Text shown >>

──────────

An HBase REPL
This is the beginnings of a tiny utility library for working with HBase in the REPL.
Author: Kyle Oba ;; mudphone ;; koba mudphone.com
QUICK START:
- clone the repo
- execute this command from the repo root: $ ./hbase-repl.sh
- connect with this command: user=> (start-hbase-repl)
- do stuff, like list all tables: user=> (list-all-tables)
- see below for comprehensive set-up instructions...
- explore!
PROJECT GOALS:
- Make this a comprehensive replacement for the HBase Shell.
- Allow non-lisp programmers to use this tool with ease.
- Allow ease of exploration of HBase data values and location.
What's new:
-
Now using HBase 0.20.2 for active development.
- NOTE: You can use this with 0.20.0-1, you just have to replace the hbase and zk jars in lib/java with the proper versions. It's that simple AFAIK. YMMV.
-
Connections to HBase are now configured via the config/connections.clj file. This is basically a Clojure map with connection settings. This means that hbase-site.xml is no longer required for hbase-runner to find your master.
Some notes:
-
The HBase jars must be on your classpath (including Zookeeper). They are currently included in lib/java and are put on the REPL classpath (if you use the included hbase-repl.sh script). If you do not use the hbase-repl.sh script, you have to add these jars to your classpath manually (or however you normally do it).
-
For rlwrap goodness at the REPL (including tab-completion):
- make sure you have rlwrap installed (you can get it from macports if you're a mac drone).
- Also, set up your ~/.inputrc file (a sample is in config/.inputrc).
- Then, create a ~/.clj_completions file (you can run utils/completions.clj to create one). Run this: $> hbase-repl.sh utils/completions.clj
- If that doesn't work for you, you can copy the .clj_completions.sample file to ~/.clj_completions
-
Truncating tables in a pmap is great because it's fast. However, since the truncate calls are executed in agents, the output of the command is not seen. The truncate-tables command set up to return a list of maps, which are keyed with either :truncated or :error. There is one map per truncated table. This return structure allows you to see if everything ran as expected.
-
There's a test suite. But, it's not comprehensive yet. To run it, do this:
-
Running tests from the command-line: $> ./run_tests.sh This is probably the best way to run all the tests at once.

──────────

Stored entries:
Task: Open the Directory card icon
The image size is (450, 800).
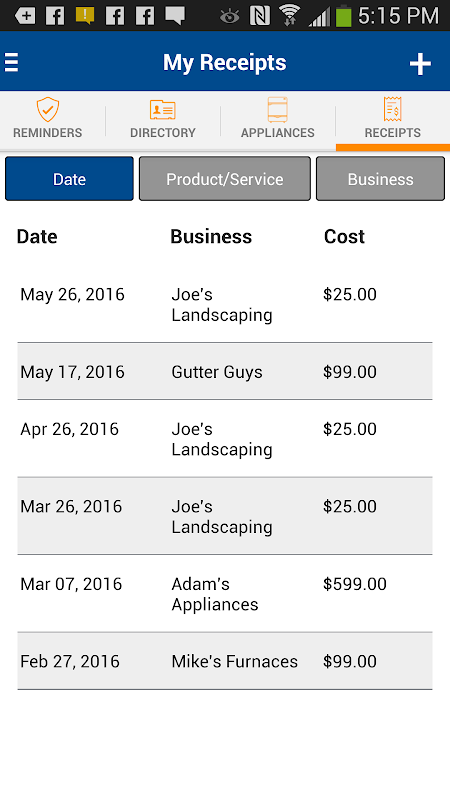Action: (163, 110)
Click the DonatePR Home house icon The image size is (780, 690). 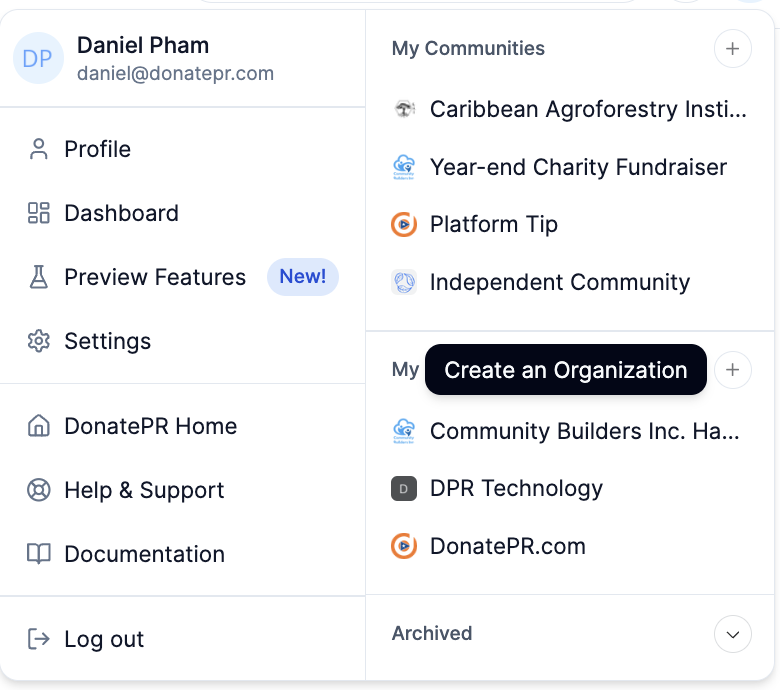pos(39,426)
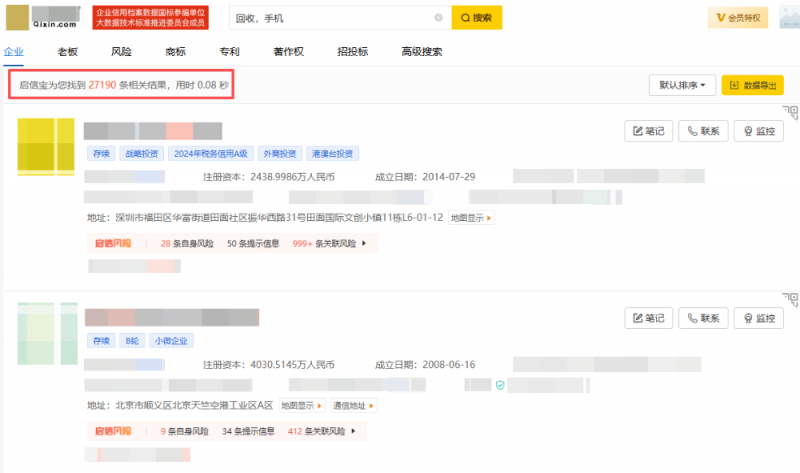800x473 pixels.
Task: Switch to the 老板 tab
Action: pyautogui.click(x=67, y=51)
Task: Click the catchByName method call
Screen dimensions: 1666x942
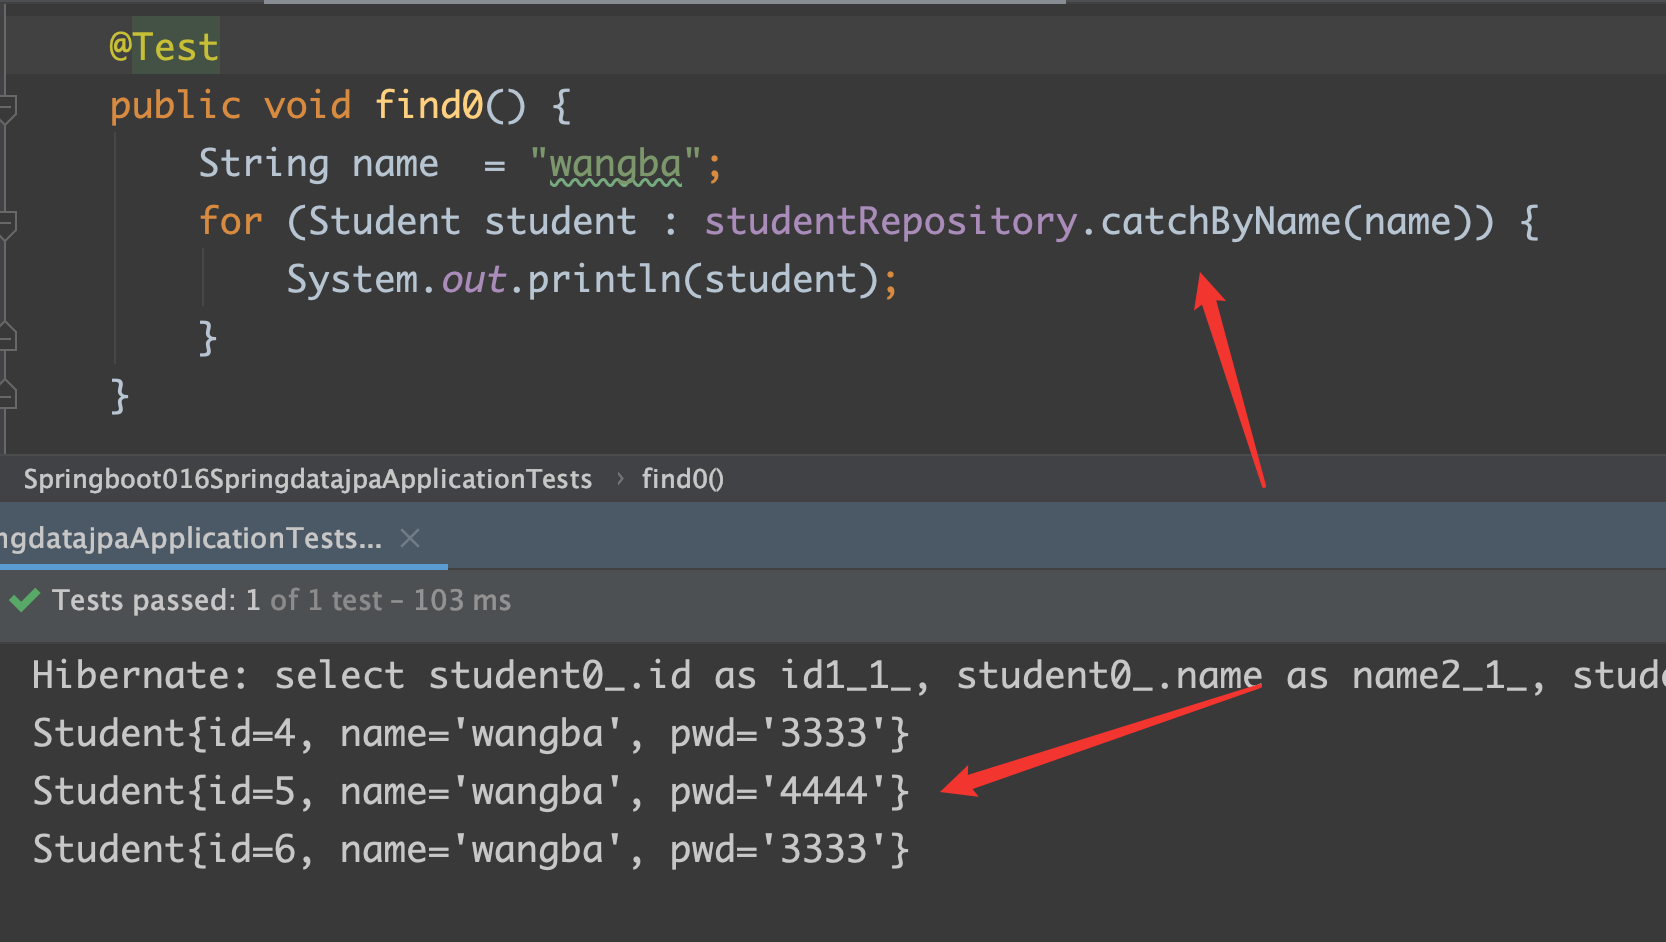Action: [1220, 221]
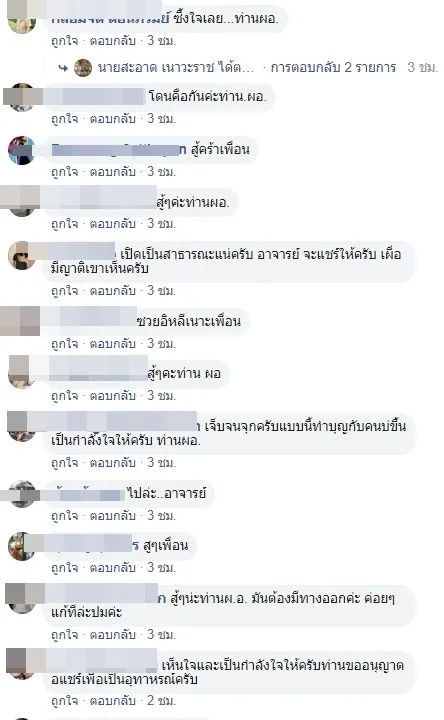Like the comment มันต้องมีทางออกค่ะ

click(x=64, y=635)
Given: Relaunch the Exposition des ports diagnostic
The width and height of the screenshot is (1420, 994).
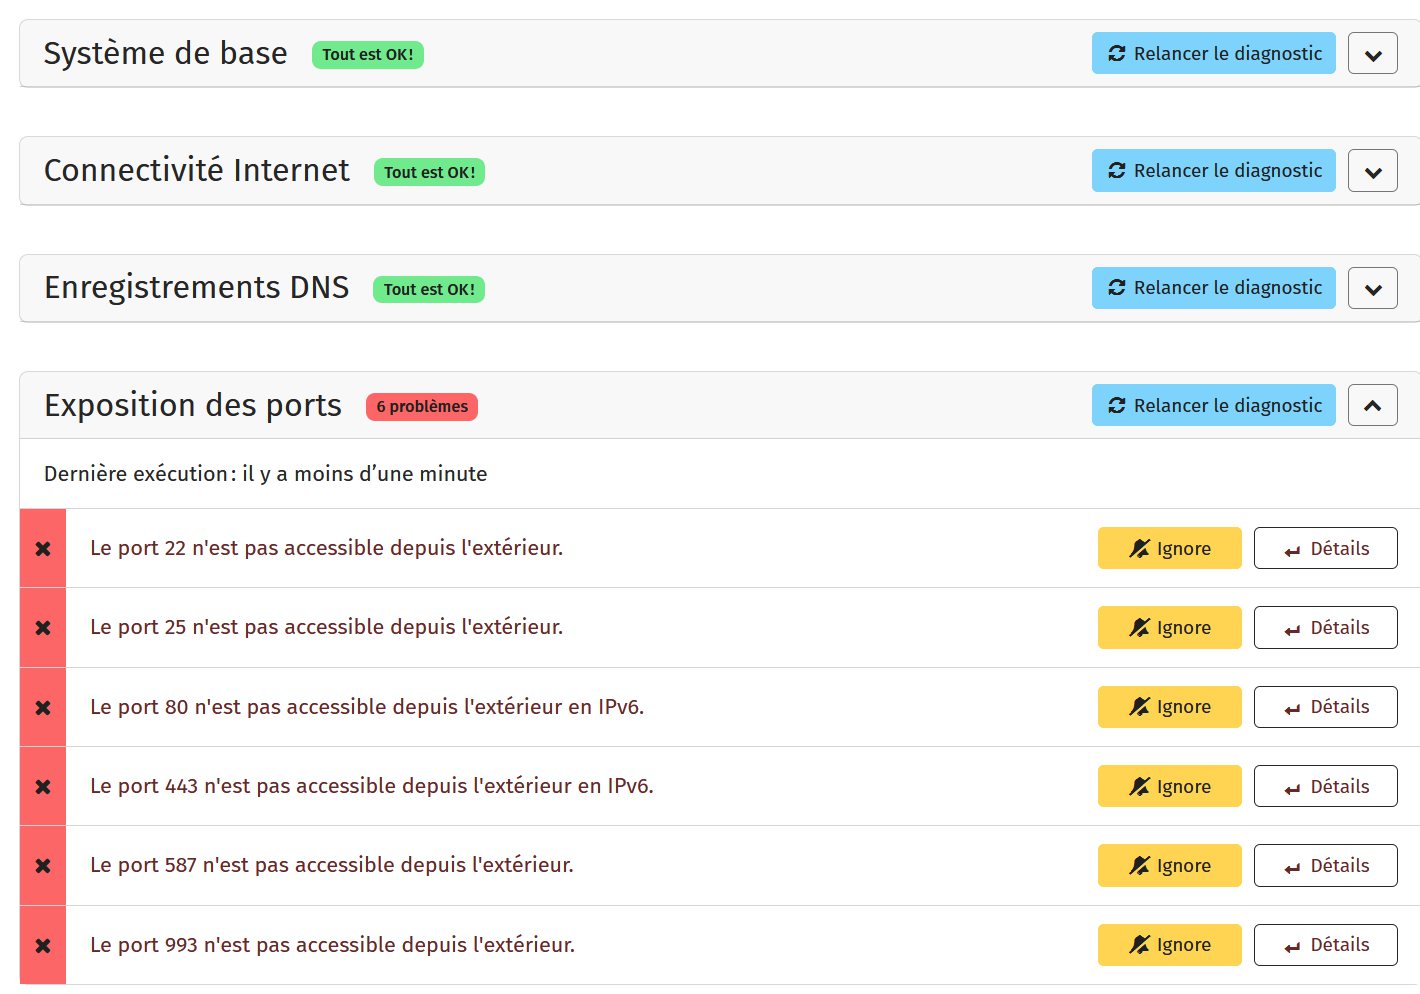Looking at the screenshot, I should click(x=1213, y=405).
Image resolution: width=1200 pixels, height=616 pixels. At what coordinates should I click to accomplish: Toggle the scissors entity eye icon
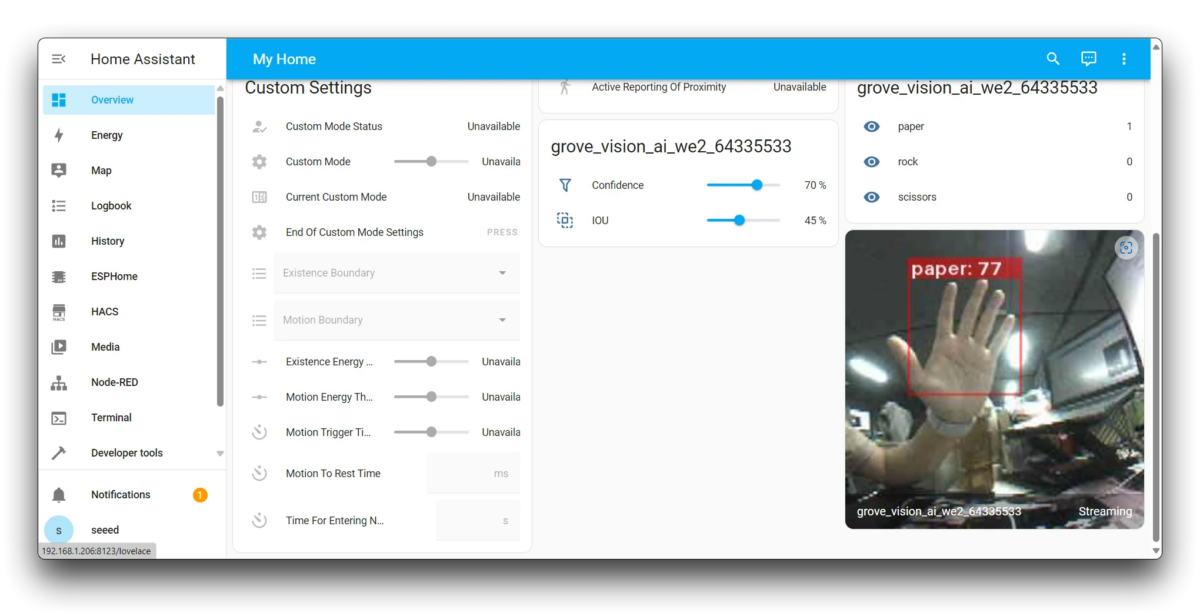tap(870, 197)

──────────

Directions >>
Write the next part of the HBase REPL text, picking up after its final line on running the tests.

Expected answer >>
-
Running tests from the Emacs REPL: If you have swank-clojure-project working, you can:
- start a new swank clojure project: M-x swank-clojure-project
- pass it the root dir of the hbase-runner project
- start the hbase-runner REPL (connect to the test DB): user> (use 'hbase-runner.hbase-repl) user> (start-hbase-repl :test "hbr_spec")
- open the spec file you want to run
- run tests in the opened buffer C-c C-,
- errors will be hilighted in red, for details, move the point and press C-c C-'
-
KNOWN BUGS:
-
At times, the truncate-tables function will not properly recreate a table. Be sure to save the result of your truncate-table(s) calls, like so: $> (def result (truncate-tables list-o-tables)) "result" will now contain a helpful map of the tables and their statuses. If there was error, you can enable/disable, or use the included HTable descriptor to re-create the table.
Use (:errors result) on the result of truncate-tables to find tables with errors.
NOTE: This seems to be less of a problem with HBase 0.20.2.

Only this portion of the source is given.